* [Problems to work on]:
1. Reproduce the Meldahl fishing thread word for word, covering everything from "## WhiteNitro (May" down to "of the current.".
2. In the Meldahl fishing thread, why do whites sometimes stack up on a boat ramp?
3. Write the next part of the Meldahl fishing thread, picking up from the point where it stops.

* [Passage provided]:

* * * * * * * * *

# Meldahl Update



## BiteMyLine (Sep 7, 2006)

Just wondering if the river is unfishable? I checked the river level page and seen the update but I would like to hear something from anybody who lives around the area. Going to be down there around 5 or so if I don't hear anything. Any info would be great.


----------



## ClickerCrazy (Feb 4, 2006)

I live way north of ya, but the river don't look that bad around Belpre. The side rivers, Hocking, Little Hocking are real high, but the river is only up 1 1/2 ft. high from were it usually runs. Only fished for about an hour this morning. I usually stand at the point were the Little Kanawah runs into the Ohio and fish for eye's and saugs. Still too much ice coming out of the K. to be able to fish. Hopefully after the rain this weekend it will pick up. I caught some really nice size ones last year, and I'm excited to see how much they've grown up. Starting to catch better than just those little cigars all day.

Good luck! Let us know how ya did!

Dave


----------



## dwwv4 (Nov 12, 2006)

the river last time looked yesterday, the river was way up and muddy. depends on your defention of unfishable? to me i wouldn't travel a long way to fish it.... dave


----------



## BiteMyLine (Sep 7, 2006)

I wouldn't suggest heading down there in the near future. Water was already up and muddy and only getting worse.


----------



## WhiteNitro (May 2, 2006)

I agree. I live near the Gallipolis Dam and it was really messed up this morning. The only thing I considered was fishing at boat ramps. Sometimes whites will stack up on a boat ramp to get out of the current.


----------



## creekwalker (May 23, 2004)

Yeah, I went down this morning to check it out and you really couldn't find a place to cast...at least from the banks. Looked like some activity from the gulls though. They were everywhere down there and a few other feeder creeks on the way too...

Looks like it might be 'til the weekend before you can get at it again. Hopefully the fish will cooperate then too 

CW


----------



## Skizzy Rotum (Jul 25, 2006)

* * * * * * * * *

* [Provided data]:
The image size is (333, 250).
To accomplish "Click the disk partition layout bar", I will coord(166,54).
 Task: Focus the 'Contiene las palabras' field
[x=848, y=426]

* * * * * * * * *

* [Task-by-task results]:
1.
## WhiteNitro (May 2, 2006)

I agree. I live near the Gallipolis Dam and it was really messed up this morning. The only thing I considered was fishing at boat ramps. Sometimes whites will stack up on a boat ramp to get out of the current.

2. To get out of the current.

3.
I have never fished Meldahl before. Whats the fishing pressure like? I drove by it last weekend on my way to Aberdeen and it wasn't that far from my house. Definetly a lot closer than 'deen. Anyways whats the bank fishing like from there or should I try and get a boat? Like usual any help is greatly appreciated.


----------



## creekwalker (May 23, 2004)

Fishing pressure is hit and miss at Meldahl in my opinion. When the weather gets nicer the crowds pick up a bit, but mainly on the weekends. If you're close, go on a weekday evening or better yet a weekday morning.

Bank fishing is good, I probably spent 50%+ of my time down there last year. There's a whole lot o' bank too  Once the water level gets up around 19-20' its in the trees and brush in some places making the bank harder to manage. I think at about 22' I don't bother trying to walk the bank if I remember right. I'll put my yak in and work the bank above that, staying close to the bank of course.

CW


----------



## tom_912 (Aug 16, 2006)

Fished Meldahl this morning and again this evening. My first cast in the morning brought in a real nice 14" sauger, then I lost another and that was it for the morning. Went back in the evening and caught about a dozen little sauger. It was my first trip of the year and great to get out.


----------



## cadyshac (Dec 9, 2005)

I went Wednesday morn. and got blanked. I had one good hit and lost the tail of my grub, Sauger I guess. If I can ask were you near the wall or on the rocks?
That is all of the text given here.